One answer may be to simply improve the way that we email.

Claire Burge, owner of Get Organised Ireland, became so dispirited by email’s effect on her productivity that she embarked on an experiment to live without it.

It was supposed to last for 12 months, but two years later is still going. She reckons it has given her an extra three hours of time in each working day.

But Burge also recognises that not everyone can commit to going cold turkey straight away.

She tells me (via a quick phone call and subsequent Skype chat) that in those cases, it's better to start by following some simple rules of etiquette, such as only replying to people when necessary, and letting recipients know when you don’t expect a response by adding ‘NNTR’ (no need to reply) to the end of messages.

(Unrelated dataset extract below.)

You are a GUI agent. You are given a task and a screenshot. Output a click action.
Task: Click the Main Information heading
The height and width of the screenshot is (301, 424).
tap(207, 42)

For people who really do want to eliminate email, though, she says that half-measures won’t cut it. It requires a complete overhaul of the way people work and communicate; an unequivocal commitment to doing things in a new way.

The end in sight?

There’s a twist in the tale.

When pressed, even the most passionate anti-email evangelists admit they still use it.

The people at Slack tell me (by email) that they don’t expect email to ever go away entirely, because it’s “the lowest common denominator of communication,” while Parsons has gone back to at least checking her email at the beginning and end of each day.

Burge still has an account that she uses to register for things, or to make online purchases, although she does stress that she can see a time when email is a thing of the past.

Based on his research, Professor Jackson says that ‘batching’ – the process popularised by Tim Ferris, author of the #1 New York Times bestseller, The 4 Hour Work Week – is the most effective way of tackling the problem.

It involves setting strict limits on when email is accessed; outside of those windows, you get on with work without interruption.

But it’s easy to see how that could cause difficulty when an immediate response really is needed.

Perhaps, then, it’s time for a 139-year-old technology, the phone call, to make something of a comeback (after all, The Memo has just proved that it can change).

Either way, Jackson is adamant that something has to be done, and soon. “A certain amount of stress is good,” he says. “But high levels can lead to diabetes, heart disease and all those sorts of things. Potentially, it’s a time bomb.”